虚血性脳血管障害患者と年齢、性別を一致させた健常者より末梢血採血を行った。PCR‐RFLP法を用いてそれぞれの遺伝子多型を解析した。環動脈疾患患者については全例冠動脈造影にて病変の認められた 患者と年齢および性別をマッチさせた健常人を対象とした。血栓症と糖代謝異常の関連についてはFABP2遺伝子Ala54Thr多型やLDL-R遺伝子C1773T多型を、BMI、血圧、血糖、脂質、血清インスリンやレプチン濃度との関連で検索した。
結果と考察
(1)遺伝子多型と機能の関連(実験研究) 血小板フォンビルブランド因子受容体サブユニットGPIbαの遺伝子変異:最近我々が同定したGPIbα70Leu/Phe多型について遺伝子多型とvWF結合能との関連をみるため、遺伝子組み換え蛋白を作成しリストセチン存在下125Iで標識vWFの結合能を検討したが、野生型(Leu)と変異型(Phe)の間で差は見られなかった。しかし遺伝子多型がモノクローナル抗体への反応性に与える影響に差がみられた。数種類のモノクローナル抗体の中で、立体構造依存性のエピトープを認識する2種の抗体の反応性だけが変異型(Phe)で減弱していた(池田康夫)。血小板活性化因子受容体(PAF receptor)の多型:血小板機能との関連については、PAF 1x10-7M添加では、AAとDD両者とも1次凝集のみが見られたがその程度は、AAに比べDDでは約半分に減弱していた。2x10-7M添加では、AAは不可逆な2次凝集に至るのに対し、DDでは1次凝集のみが認められた。8x10-7M添加では、両者とも2次凝集に至るものの、DDにおける凝集の程度はAAに比べ弱くなっていた。一方、collagenとADPの添加では、AAとDDともに最大凝集を示した。遺伝子多型とチロシンリン酸化との関連については、wild typeホモAAとヘテロADについてPAF刺激したものの、チロシンリン酸化では、分子量72Kdaのsykと約150Kdaの蛋白において、ヘテロの方が、wild typeに比べ、その程度が弱くなっている傾向が見られた(村田満)。
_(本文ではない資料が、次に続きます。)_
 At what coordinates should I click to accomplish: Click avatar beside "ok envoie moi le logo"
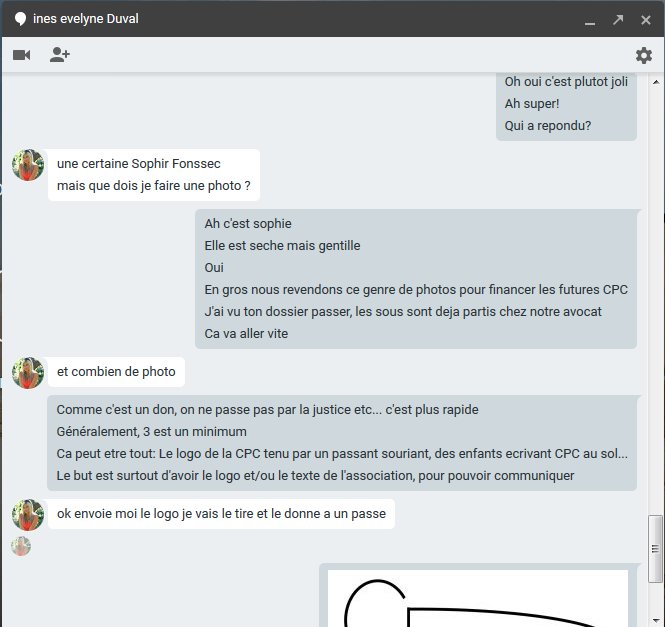click(x=28, y=515)

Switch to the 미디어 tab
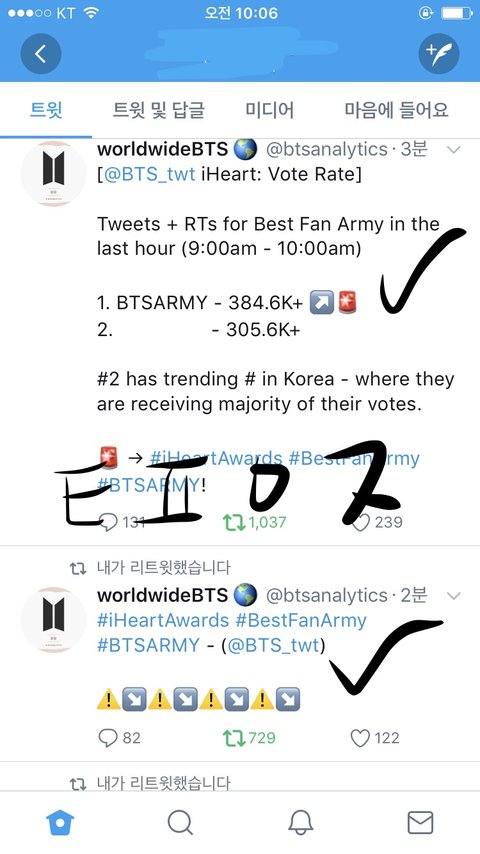coord(269,110)
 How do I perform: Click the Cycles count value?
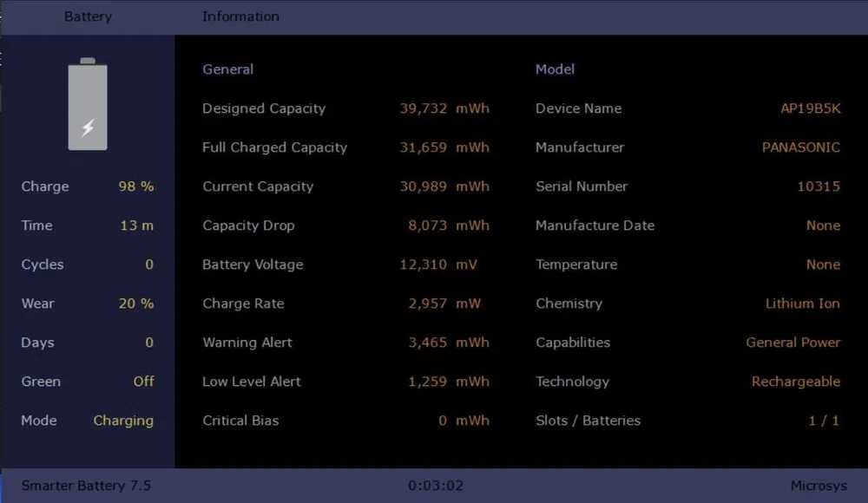click(149, 265)
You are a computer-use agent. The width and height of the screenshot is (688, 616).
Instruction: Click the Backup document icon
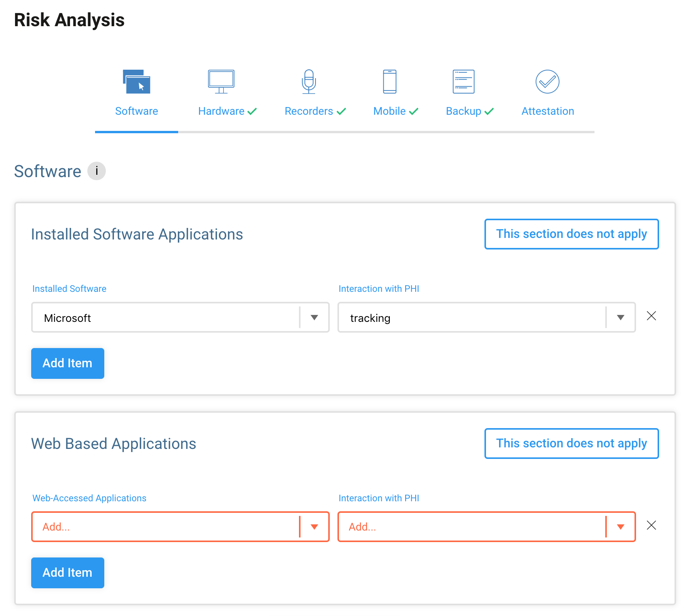pos(464,82)
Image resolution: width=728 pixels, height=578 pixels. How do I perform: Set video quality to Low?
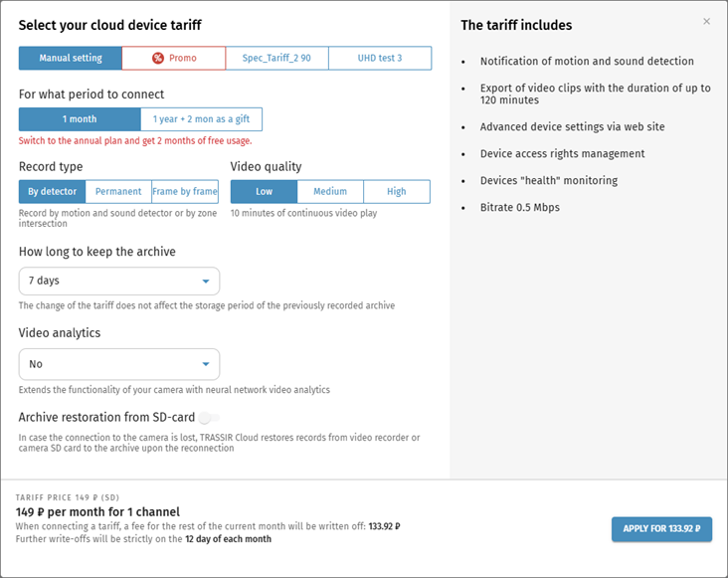click(264, 192)
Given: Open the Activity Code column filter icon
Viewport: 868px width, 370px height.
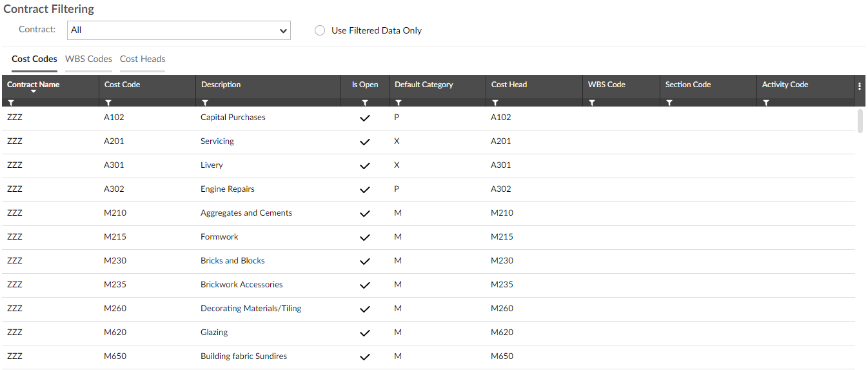Looking at the screenshot, I should [x=765, y=103].
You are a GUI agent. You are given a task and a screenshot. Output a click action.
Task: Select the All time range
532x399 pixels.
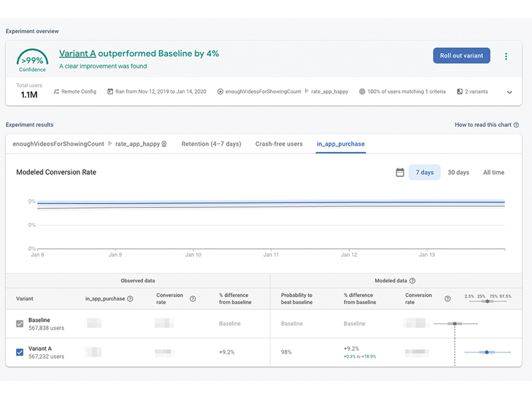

(2)遺伝子多型と疾患の関連(分子疫学的研究):<虚血性脳血管障害> CADASILの原因遺伝子 Notch3の遺伝子型は虚血性脳血管障害患者と健常者では有意な差はみられなかった。一方、Connexin37遺伝子は脳血管障害患者で遺伝子多型のT alleleが有意に多かった。また、ロジスティック回帰分析にてこの遺伝子多型は高血圧の影響を受けることが推測された(福内靖男)。血小板機能との関連が示唆されたPAF-R遺伝子多型に関して、脳血管障害患者とcontrol群を比較したが多型出現頻度に有意差は認められなかった。(村田満)。<冠状動脈疾患>Matrix metalloproteinase-9遺伝子のC-1562T多型とNeuropeptide Y遺伝子のT1128C多型を冠動脈疾患患者と健常対象で検討した。C-1562T多型性は冠動脈疾患の有無や病型とは関連しなかったが、冠動脈病変の重症度と関連を持ち、この関連は既知の危険因子から独立していた。また、冠動脈側副血行や新規狭窄病変の出現と関連し、MMP-9が冠動脈狭窄と側副血管新生を促進させている可能性を示した。T1128C多型は北欧を中心として発見され、肥満や動脈硬化に関連すると報告されたが、日本人には存在しなかった(小川聡)。<耐糖能異常と血栓症>β3-AR遺伝子Trp64Arg多型とFABP2遺伝子Ala54Thr多型を調べた。これらははともに、若年、中高年男性において2型糖尿病や高脂血症とは関連が認められなかったが、壮年日本人男性においてFABP2 のThr/Thrゲノタイプで空腹時血糖が軽度ではあるが有意な高値が認められた。またLDL-R 遺伝子のC1773T多型は、血中LDLコレステロールと総コレステロール濃度の上昇と関連があることが示唆された。以上より、インスリン抵抗性を介して空腹時血糖や高脂血症に関与する遺伝子多型は、動脈硬化や血栓症を含む代謝症候群の危険因子 (予知マーカー)となる可能性がると考えられた(猿田享男)。
(3)血栓性疾患の遺伝子診断法に関する研究:一人ひとりの個体について複数の遺伝子多型の組み合わせがphenotypeにどのように影響するかを検討するためのmultiplex PCRを用いた遺伝子診断法を開発した。その際全血からの直接PCR法も検討した。これはほとんどのPCRに有効簡便であることが示された。多数の個体の遺伝子解析に適していると思われる(渡邊清明)。
結論
動脈血栓症によってもたらされる代表的な疾患である脳血管障害と冠状動脈疾患について、血栓形成と関連の予想される既知のSNPsに対して患者-対照研究を施行し、関連ある遺伝子多型を見出した。また血栓症患者の検体採取、臨床所見、検査値などのデータベース構築法を検討し、今後の前向き研究の基盤を作成した。血栓性疾患の遺伝子診断のより簡便、経済的な方法論について検討した。さらに実験研究として、血栓形成と深い関係がある血小板受容体に新たに見出された多型について、多型が血小板機能に与える影響を、in vitroの発現実験系やex vivoでの血小板機能を指標に解析し貴重な情報を得た。